++++ Texte fourni ++++

Organisation du Ramadan
La cellule a également créé un pôle religieux composé de trois imams. La communauté comorienne reste majoritairement pratiquante. "On va voir avec eux comment organiser le Ramadan qui démarre le 24 avril en période de confinement, explique Chahidati Soilihi. On a l’habitude de faire de grands repas en famille à la nuit tombée, là il va falloir s’adapter au changement".Nassurdine et Chahidati passent énormément de temps à animer cette cellule composée d'une vingtaine de personnes dont une Mahoraise. Ils ont la satisfaction de voir que leur action porte ses fruits en rendant compréhensible le vocable médical. "Un homme de 70 ans nous a téléphoné, raconte Nassurdine Haidari. Il venait de passer quatre jours à l’hôpital. On lui a donné un traitement pour sa toux persistance et ses difficultés respiratoires. Il m'a dit : "Je suis allé à l'IHU mon fils, mais je n’ai rien compris. Je ne suis pas malade". Heureusement, il nous a écouté et a bien pris son traitement à base de chloroquine, une fois qu’on lui a tout expliqué dans sa langue."
Polémique à Marseille
Selon le très médiatique professeur Raoult, l'épidémie de coronavirus serait "en train de disparaître progressivement" à Marseille. Pour conforter ses propos, le directeur de l’IHU (Institut universitaire-hospitalier) Méditerranée Infection avance que lors du pic, il y avait jusqu’à 368 nouveaux cas par jour et, aujourd’hui, il y a entre 60 et 80 nouveaux cas par jour.Ces propos ont été immédiatement contredits par le directeur de l'ARS PACA, Philippe De Mester, pour qui "il est prématuré de pronostiquer la fin de l'épidémie" à Marseille. En attendant, la cellule de soutien Communauté comorienne ne compte pas, elle, relâcher la garde, même si la situation de la région marseillaise est loin d'être aussi critique que celle de l'Ile-de-France au regard de l'épidémie.
Nassurdine Haidari note toutefois qu'aujourd'hui, la cellule reçoit beaucoup moins d'appels concernant le Covid-19, mais plutôt des demandes d'aides alimentaires ou sociales. À propos du très controversé docteur Raoult, il n'a pas d'état d'âme : "pour nous, à Marseille, si on considère qu'on est en guerre, le meilleur général c'est Raoult". Il témoigne qu'à la Cellule de soutien "communauté comorienne", les malades qu'ils ont envoyés à l'IHU et qui ont suivi le protocole "se sont tirés d'affaire".

++++ Extrait des données ++++

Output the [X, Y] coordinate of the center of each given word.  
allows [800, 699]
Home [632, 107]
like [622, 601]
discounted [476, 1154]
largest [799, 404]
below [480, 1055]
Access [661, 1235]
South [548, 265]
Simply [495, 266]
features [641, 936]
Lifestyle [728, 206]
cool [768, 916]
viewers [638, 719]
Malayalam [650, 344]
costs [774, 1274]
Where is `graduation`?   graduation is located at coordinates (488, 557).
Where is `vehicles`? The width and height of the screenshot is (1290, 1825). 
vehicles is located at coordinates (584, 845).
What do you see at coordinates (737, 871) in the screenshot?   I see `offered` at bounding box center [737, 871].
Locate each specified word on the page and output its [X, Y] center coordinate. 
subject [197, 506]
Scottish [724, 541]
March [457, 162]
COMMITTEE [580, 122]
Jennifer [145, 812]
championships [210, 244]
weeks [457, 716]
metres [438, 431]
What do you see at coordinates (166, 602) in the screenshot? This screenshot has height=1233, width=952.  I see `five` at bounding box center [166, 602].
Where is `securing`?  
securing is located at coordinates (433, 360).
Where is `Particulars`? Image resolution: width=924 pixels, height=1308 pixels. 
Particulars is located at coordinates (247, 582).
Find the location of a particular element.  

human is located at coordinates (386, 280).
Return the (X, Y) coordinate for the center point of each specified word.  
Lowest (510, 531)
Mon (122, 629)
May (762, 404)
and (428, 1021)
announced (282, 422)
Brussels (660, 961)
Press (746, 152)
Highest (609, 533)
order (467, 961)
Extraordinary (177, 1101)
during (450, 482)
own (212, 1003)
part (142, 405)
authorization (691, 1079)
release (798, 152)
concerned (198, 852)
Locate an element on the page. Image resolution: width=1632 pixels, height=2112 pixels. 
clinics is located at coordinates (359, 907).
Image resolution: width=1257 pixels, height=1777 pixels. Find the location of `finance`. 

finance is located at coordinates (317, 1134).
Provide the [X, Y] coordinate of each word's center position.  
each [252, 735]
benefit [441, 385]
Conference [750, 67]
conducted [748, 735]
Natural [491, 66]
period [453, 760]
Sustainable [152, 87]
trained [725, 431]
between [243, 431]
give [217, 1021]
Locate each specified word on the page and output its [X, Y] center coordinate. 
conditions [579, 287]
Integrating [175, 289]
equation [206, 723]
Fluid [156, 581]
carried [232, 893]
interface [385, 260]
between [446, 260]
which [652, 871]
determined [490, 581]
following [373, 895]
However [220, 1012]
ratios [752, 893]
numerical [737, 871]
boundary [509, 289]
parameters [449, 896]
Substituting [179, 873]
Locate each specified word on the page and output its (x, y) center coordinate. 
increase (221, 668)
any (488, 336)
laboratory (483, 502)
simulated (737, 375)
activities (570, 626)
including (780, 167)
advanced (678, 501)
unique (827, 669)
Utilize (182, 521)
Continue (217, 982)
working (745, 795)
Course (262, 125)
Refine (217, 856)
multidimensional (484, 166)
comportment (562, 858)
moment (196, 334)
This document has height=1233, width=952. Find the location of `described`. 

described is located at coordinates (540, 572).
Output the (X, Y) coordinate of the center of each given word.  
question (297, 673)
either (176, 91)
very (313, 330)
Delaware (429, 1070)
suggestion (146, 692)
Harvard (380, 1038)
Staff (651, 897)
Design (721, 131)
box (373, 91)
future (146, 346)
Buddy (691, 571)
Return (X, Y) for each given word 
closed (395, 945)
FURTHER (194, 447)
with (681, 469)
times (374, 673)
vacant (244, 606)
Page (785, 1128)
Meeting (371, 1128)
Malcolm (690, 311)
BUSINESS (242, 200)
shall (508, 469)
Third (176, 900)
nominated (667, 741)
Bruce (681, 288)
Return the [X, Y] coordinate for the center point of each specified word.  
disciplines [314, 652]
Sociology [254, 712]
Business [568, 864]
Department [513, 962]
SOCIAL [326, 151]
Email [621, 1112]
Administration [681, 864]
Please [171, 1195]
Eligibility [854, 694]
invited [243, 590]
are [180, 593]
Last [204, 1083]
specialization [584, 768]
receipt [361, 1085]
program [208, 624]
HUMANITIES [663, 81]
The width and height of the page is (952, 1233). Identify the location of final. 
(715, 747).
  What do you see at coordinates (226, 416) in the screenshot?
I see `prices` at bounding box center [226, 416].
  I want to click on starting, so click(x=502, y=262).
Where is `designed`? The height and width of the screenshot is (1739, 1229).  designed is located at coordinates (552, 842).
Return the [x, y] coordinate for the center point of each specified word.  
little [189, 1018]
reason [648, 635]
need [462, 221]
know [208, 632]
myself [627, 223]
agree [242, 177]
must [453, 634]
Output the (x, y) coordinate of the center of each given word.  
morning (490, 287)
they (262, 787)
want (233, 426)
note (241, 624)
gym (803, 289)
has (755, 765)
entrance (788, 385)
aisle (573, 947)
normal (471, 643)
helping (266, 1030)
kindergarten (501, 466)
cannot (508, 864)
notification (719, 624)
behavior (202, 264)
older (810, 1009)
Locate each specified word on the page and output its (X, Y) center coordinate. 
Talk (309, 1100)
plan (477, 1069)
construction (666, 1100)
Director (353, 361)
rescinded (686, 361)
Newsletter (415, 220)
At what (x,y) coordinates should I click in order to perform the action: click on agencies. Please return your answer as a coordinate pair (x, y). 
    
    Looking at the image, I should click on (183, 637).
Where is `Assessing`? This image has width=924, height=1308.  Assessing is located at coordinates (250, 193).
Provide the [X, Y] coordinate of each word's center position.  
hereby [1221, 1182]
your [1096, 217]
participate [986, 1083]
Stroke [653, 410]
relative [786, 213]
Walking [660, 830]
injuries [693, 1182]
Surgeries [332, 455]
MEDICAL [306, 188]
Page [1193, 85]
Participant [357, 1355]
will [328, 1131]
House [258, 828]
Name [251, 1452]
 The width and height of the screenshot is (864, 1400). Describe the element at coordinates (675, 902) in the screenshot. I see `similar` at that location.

++++

== Liste des tâches ==
(1) Selon le texte sur la cellule de soutien de la communauté comorienne à Marseille, sur quels chiffres le professeur Raoult s'appuie-t-il pour affirmer que l'épidémie disparaît progressivement à Marseille ? Répondez en une à trois phrases.
(2) Rédigez la suite du texte sur la cellule de soutien de la communauté comorienne à Marseille, à partir de sa dernière phrase.

== Réponses par tâche ==
(1) Pour conforter ses propos, il avance qu'au moment du pic, Marseille comptait jusqu'à 368 nouveaux cas par jour. Aujourd'hui, elle n'en compte plus qu'entre 60 et 80 par jour.

(2)
Chute du nombre de Comoriens hospitalisés
Contacté par Outre-mer la 1ère, le docteur Slim Hadiji tient le même discours. Lui-même a été l'élève du professeur Raoult en qui il a toute confiance. "L'hydroxychloroquine ne guérit pas du Covid-19, explique-t-il, mais elle permet de lutter efficacement contre l'épidémie en baissant la charge virale du patient. Le malade est moins contagieux que s'il ne prenait pas ce traitement".Le medecin dont la grande majorité des patients est originaire des Comores et de Mayotte note que depuis ses deux premiers décès dus au Covid-19, "quasiment tous ses patients sont sous hydroxychloroquine". "Je n'en ai perdu aucun", ajoute-t-il avec soulagement. Aujourd'hui, depuis son alerte par vidéo, le nombre de malades comoriens du Covid-19 hospitalisés a chuté. Le message est largement passé dans la communauté qui songe maintenant aux conséquences économiques du confinement.
Mais le médecin reste toujours aussi actif. Dès ce jeudi 16 avril, il lance avec l'association Médecins sans frontière, un laboratoire de ville et l'hôpital Nord, la création d'un centre de dépistage du Covid-19 pour les quartiers nord de Marseille. Le centre en plein air se tiendra sur le parking de la Maison régionale de santé (13 rue Raymonde Martin dans le 13e arrondissement de Marseille).